MR MATSON:   Yes, your Honour.  Can I just confirm that the Court has received the urgent correspondence of 7 July 2022?

HIS HONOUR:   No, I do not have any of the correspondence before me.  Are there any issues in that which I need to be made aware of?

MR MATSON:   Yes, your Honour.  The main, or principal issue raised in the correspondence is the present lack of legal representation and the fact that I have had no legal advice in respect of the application for leave to appeal as presently drafted, or in respect of the judgment provided by Justice Gageler.  In my respectful submission, although I acknowledge the statutory scheme and the respondent’s desire to have the application for leave determined as expeditiously as possible – and that is also my position in some respect – but it is, in my view, also important that this matter is properly heard and that there is, in the circumstances where there are complex questions of law where there is not authority in respect of some of the issues that are raised, that there should be an order made for the assistance of pro bono counsel, not only from the standpoint of advice in respect of the appeal as presently drafted, but there is also a proposition for – or a prayer for – an order of meditation, and I believe that in the circumstances where the Court has not previously considered the questions of the scope of the obligation of the AG at section 23 of the Extradition Act, particularly in a context that involves an Aboriginal Australian, it is my submission that there would be a question of law that could give rise to an agreement by the respondent and an application for leave or a grant of leave being provided by a Justice of the Court for a special case.

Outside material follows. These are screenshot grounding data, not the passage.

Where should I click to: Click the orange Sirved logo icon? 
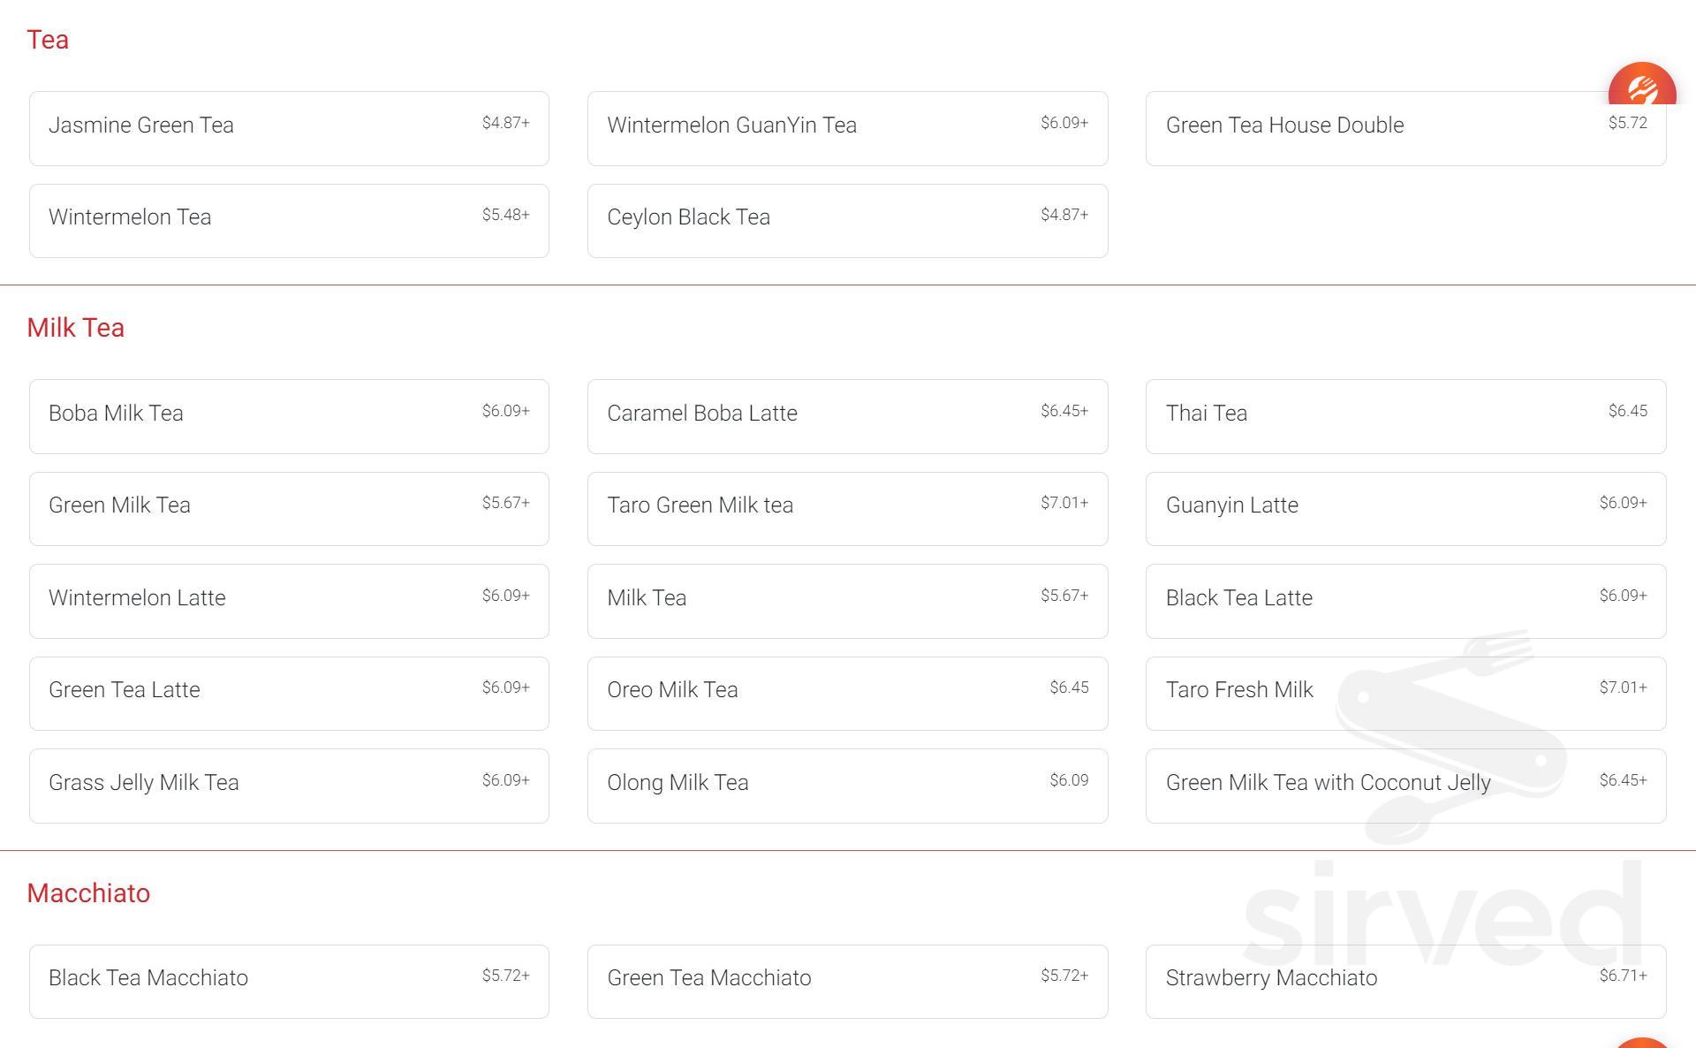click(x=1641, y=87)
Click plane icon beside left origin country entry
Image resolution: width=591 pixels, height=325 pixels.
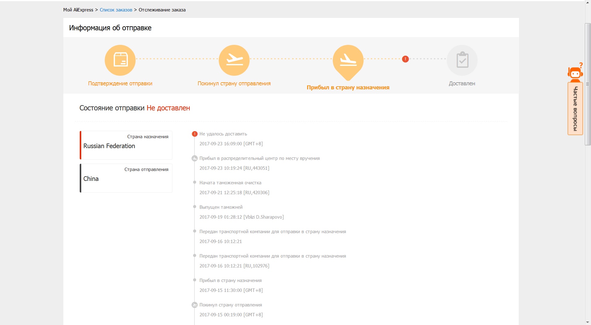(195, 305)
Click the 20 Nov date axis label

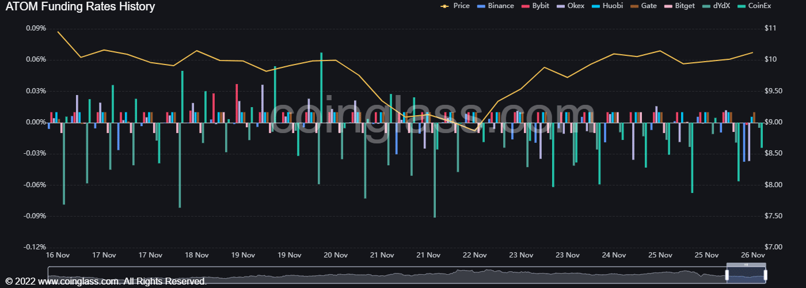(x=336, y=255)
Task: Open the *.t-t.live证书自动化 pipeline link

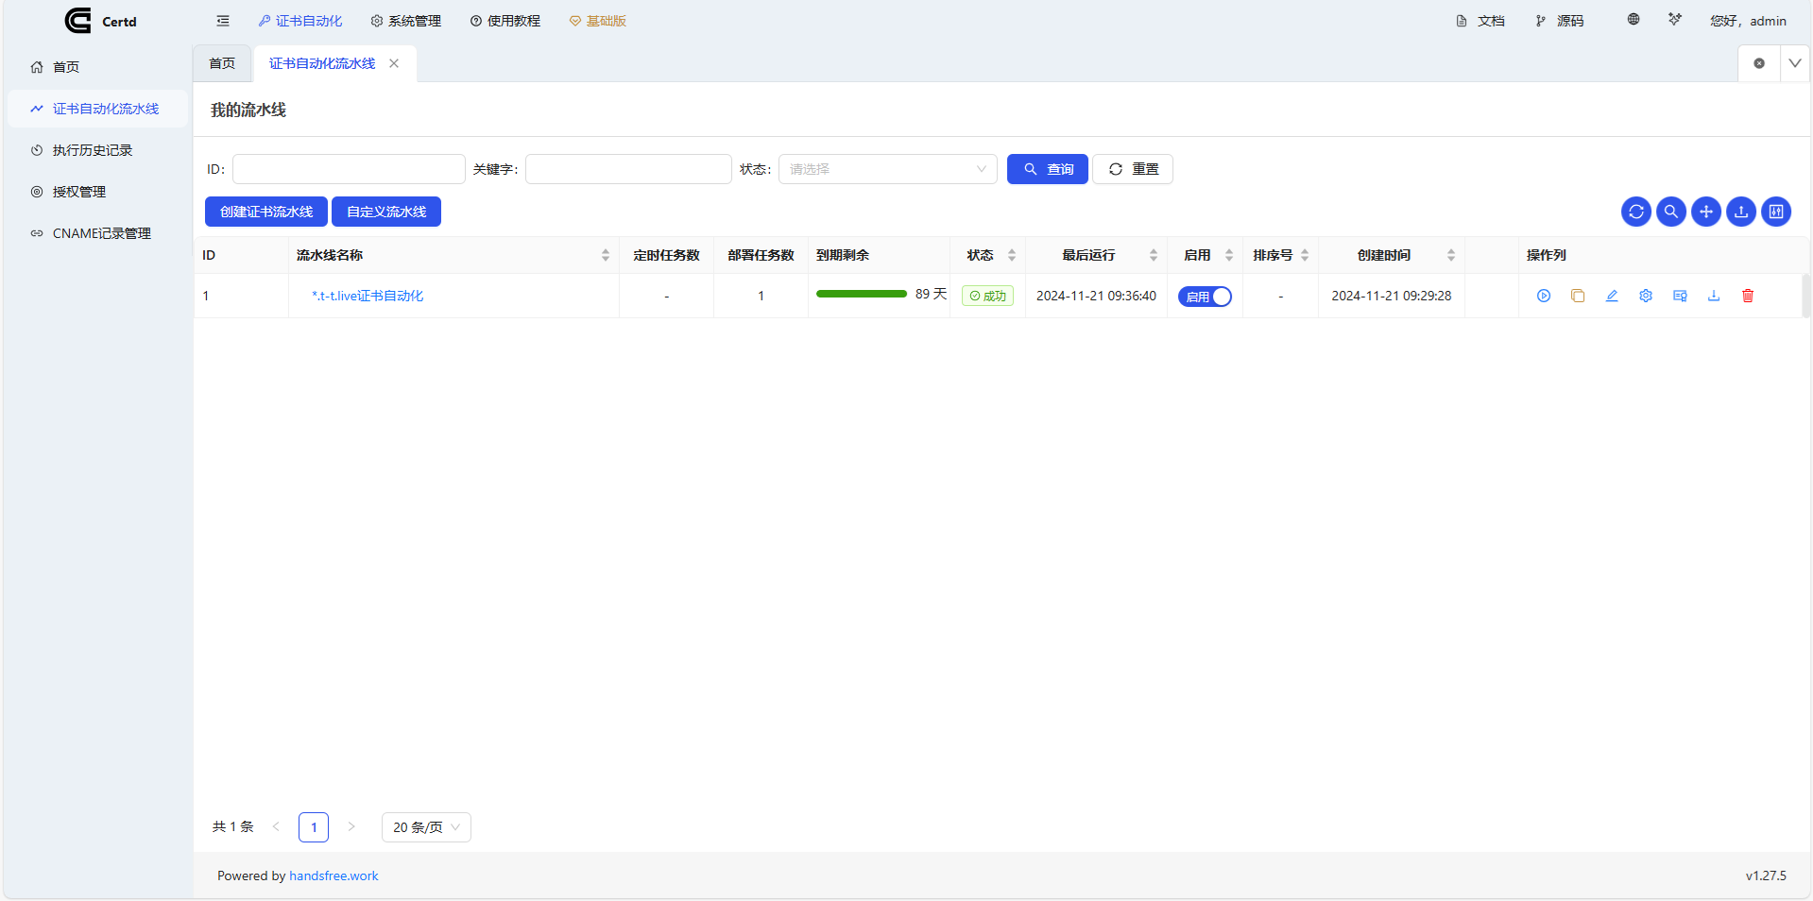Action: click(368, 296)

In those circumstances, as desirable as it may be to have the matter resolved on Thursday, I do not think it would be in the interests of justice to proceed in that fashion, rather, I think the appropriate course would be for the direction sought in the interlocutory application to be made such that counsel could be afforded the opportunity to consider the existing appeal as drafted and filed, and for the opportunity for counsel acting on behalf of the respondent to communicate with counsel and for there to be advice provided, and that initial direction in respect of pro bono counsel could be limited solely to legal advice in respect of that, and possibly to the drafting or preparation of materials in response or in reply to any response provided to the respondent.

But I should just note that if the Court, in its wisdom, decided to proceed in that fashion, that it may well be that an amended application for leave would need to be filed, and there would also be the necessity for a sufficient period of time for counsel to get across the material, although I think the issues in dispute could be narrow and got across quite quickly, the question is then – I appreciate the issue and the concerns raised by counsel acting on behalf of the respondent in respect of the 60‑day time limit and the practical concerns that he raised about US Marshals travelling, et cetera, but I think in a sense that is really to put the cart before the horse.

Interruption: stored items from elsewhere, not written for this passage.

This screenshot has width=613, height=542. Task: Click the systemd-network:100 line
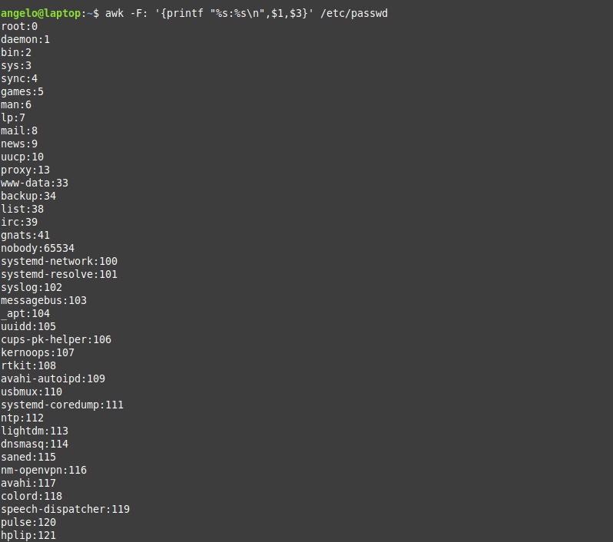[59, 262]
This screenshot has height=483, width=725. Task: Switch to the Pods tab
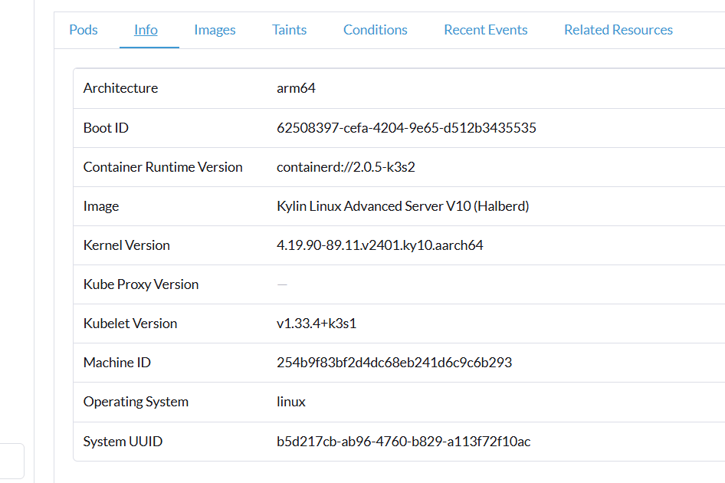(84, 30)
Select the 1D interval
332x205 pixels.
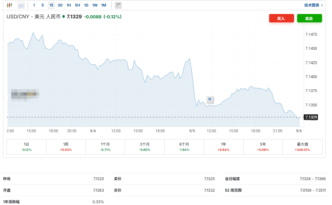pyautogui.click(x=86, y=5)
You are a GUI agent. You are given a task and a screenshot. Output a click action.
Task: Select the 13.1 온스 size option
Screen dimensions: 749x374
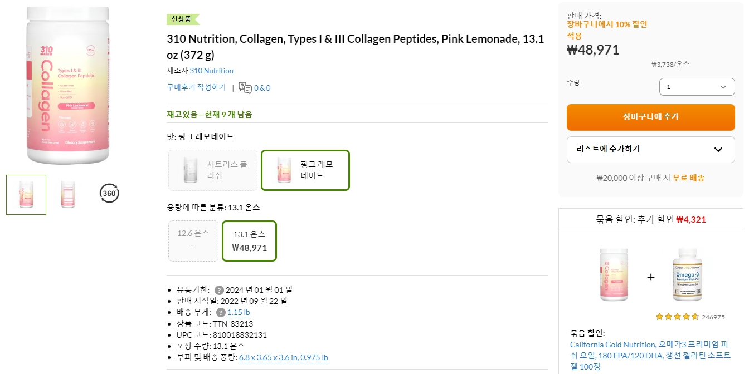pos(249,240)
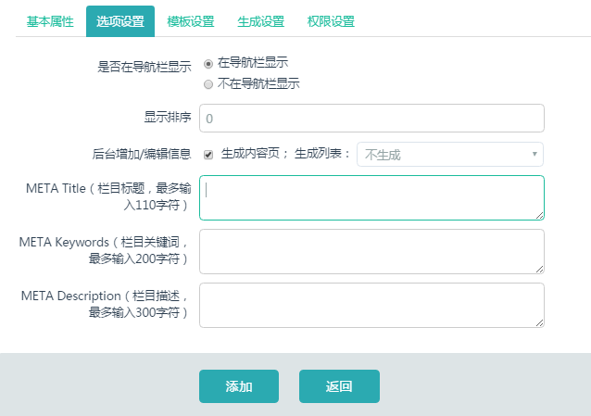Click the 添加 button
The height and width of the screenshot is (416, 591).
pos(239,386)
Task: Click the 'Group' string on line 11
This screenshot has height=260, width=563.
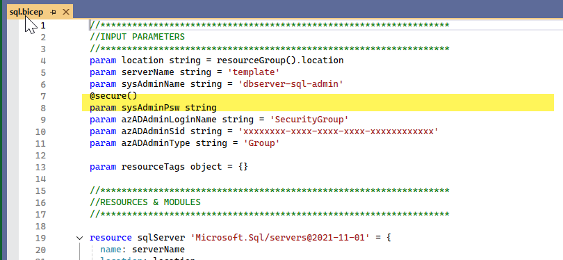Action: point(262,143)
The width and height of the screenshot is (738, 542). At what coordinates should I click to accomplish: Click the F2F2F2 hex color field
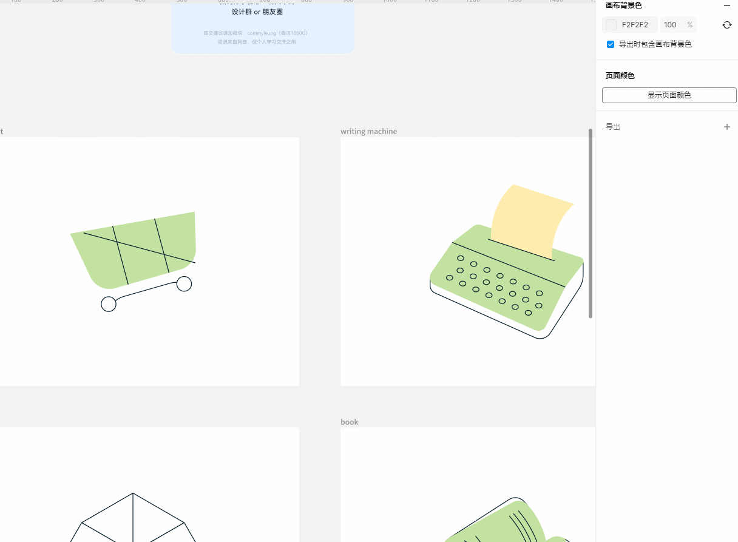pyautogui.click(x=635, y=25)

I think it is apparent from section 26(1)(a) of the Extradition Act that, although the surrender is meant to occur within 60 days from the date of the eligibility of the execution of the warrant, if that 60 days expires in no way does that prohibit or invalidate the surrender warrant, and that is in express terms there at 26(1)(a), and in circumstances where there is a judicable controversy before the Court, I think the respondent’s submissions in respect of pressing this matter through this week or next week are possibly a little premature in circumstances that are before the Court at the moment.

HIS HONOUR:   Yes.  Mr Matson, the usual course in respect of pro bono counsel in this Court would be for this Court to request the assistance of pro bono counsel when, after consideration of the materials, the Court forms the view that there is an arguable case, or sometimes a very strongly arguable case in light of the circumstances, that would require the assistance of pro bono counsel.  Of course, in any circumstance, counsel’s representations are always preferable to a lack of representation, but in the circumstances of urgency and having had regard to the materials that are presently before me – admittedly only, so far, on a preliminary basis – even accepting, for the present purposes, that expiry of 60 days would not invalidate the surrender warrant, I am not inclined, at this stage, to make any request of

the Registrar for pro bono counsel, and certainly not to issue any direction for pro bono counsel to be appointed.

Now, that may change after the hearing of the leave to appeal if the Full Court is satisfied that there are arguable grounds or even that there might be arguable grounds with the assistance of pro bono counsel, but at this stage I think the more efficient course is for the matter to move to a hearing of the application for leave to appeal, admittedly with the less‑desirable position of a lack of legal counsel, on the Thursday of this week.  As for the question of mediation that you raise, unless the Commonwealth sees any advantage in mediation, and it may be that some issues may fall away as a result of mediation, or that there is a prospect of the entirety of the matter being resolved in mediation, I would not be inclined to order an urgent mediation between now and Thursday, but I will hear from Mr McKechnie as to questions of mediation.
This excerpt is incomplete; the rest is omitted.